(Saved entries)
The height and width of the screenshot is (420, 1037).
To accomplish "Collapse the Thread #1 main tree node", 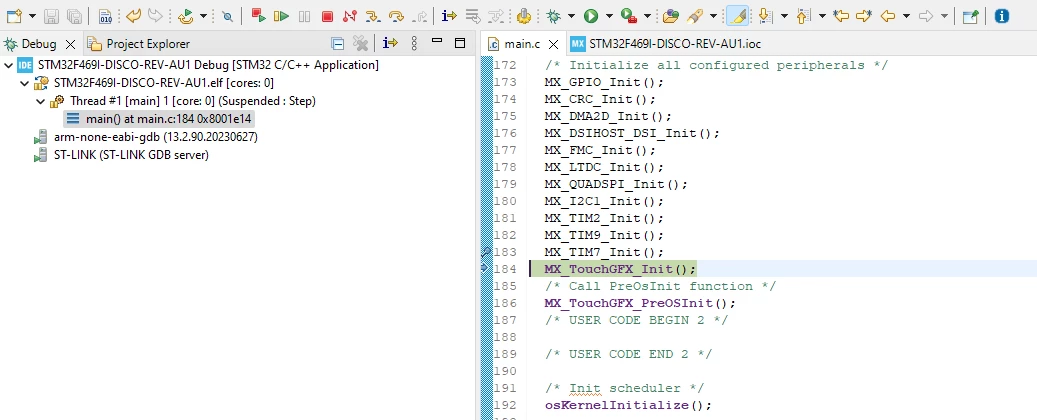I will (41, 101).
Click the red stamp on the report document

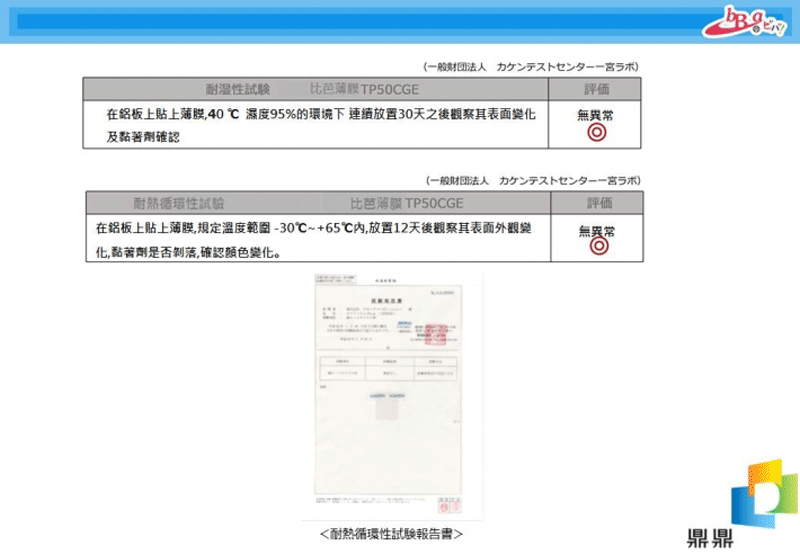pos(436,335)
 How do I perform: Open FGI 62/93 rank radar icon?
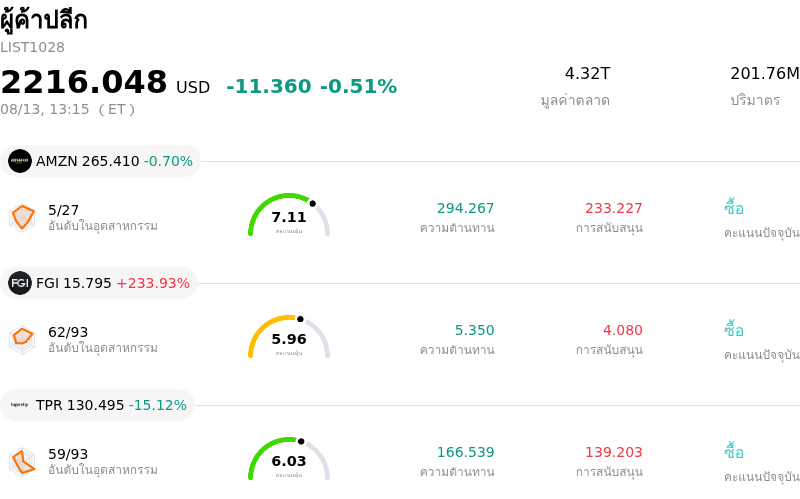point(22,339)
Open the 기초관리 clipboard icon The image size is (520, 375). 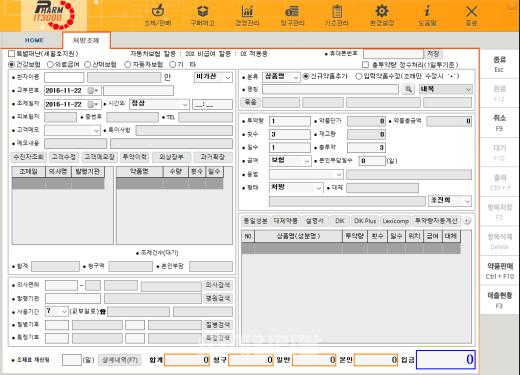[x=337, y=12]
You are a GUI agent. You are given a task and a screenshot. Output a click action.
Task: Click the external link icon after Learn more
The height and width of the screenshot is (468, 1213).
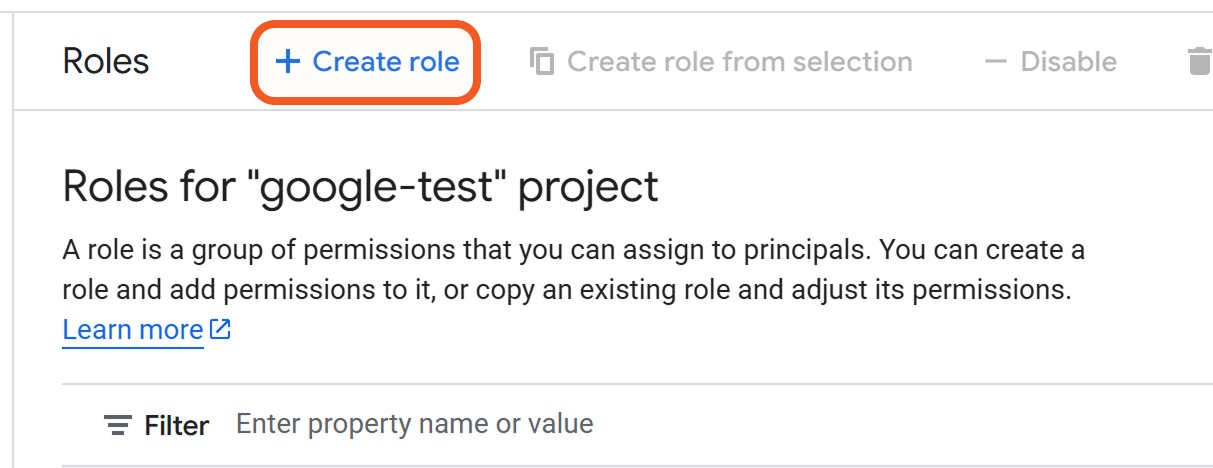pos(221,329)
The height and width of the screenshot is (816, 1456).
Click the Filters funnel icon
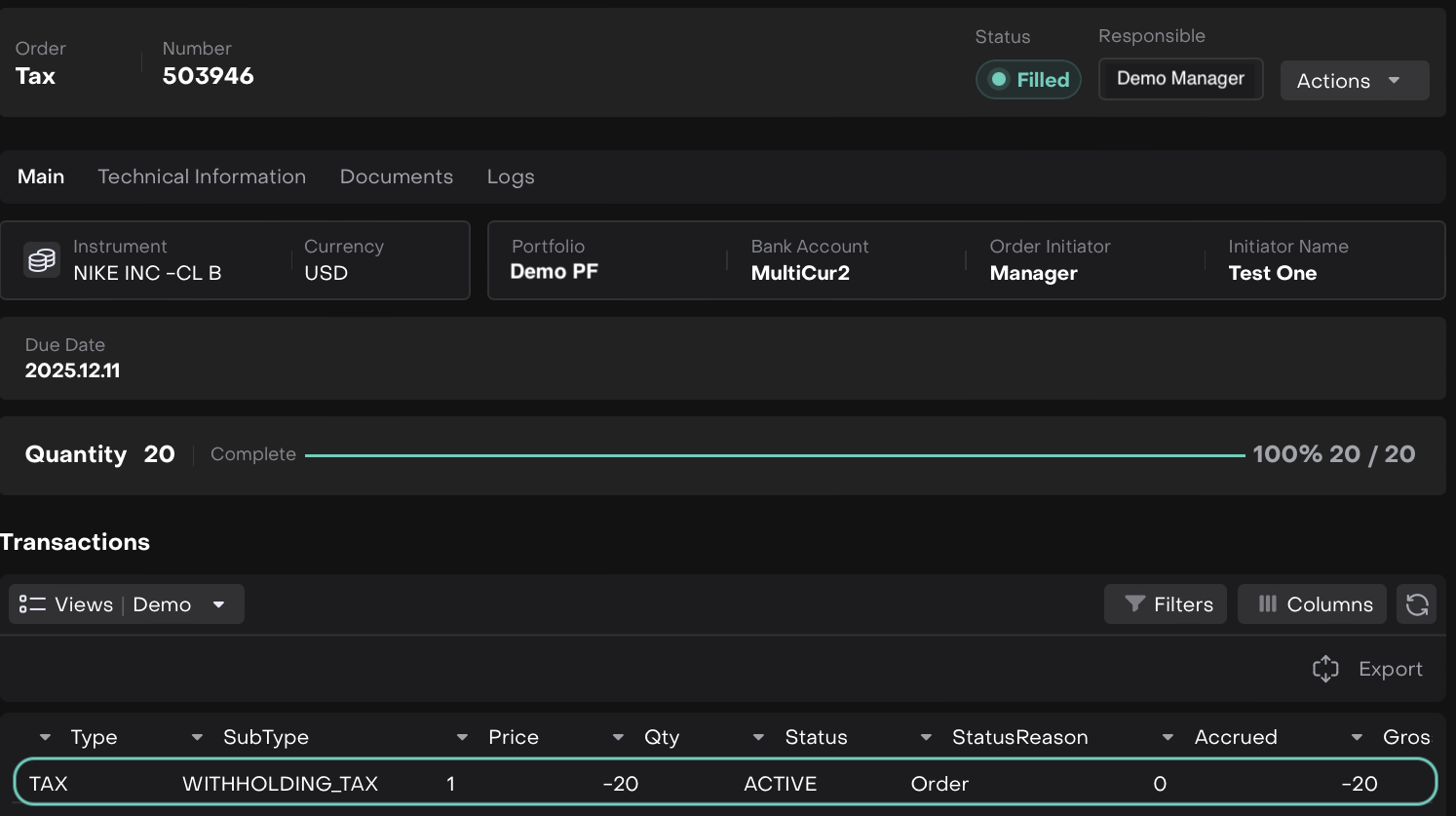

What is expected:
Give again exactly the lines from the one holding "The height and width of the screenshot is (816, 1456)." to the final line of the records, both ends included, and nothing more. Pictures do not belong in the copy.

Result of this exercise:
The height and width of the screenshot is (816, 1456).
Click the Filters funnel icon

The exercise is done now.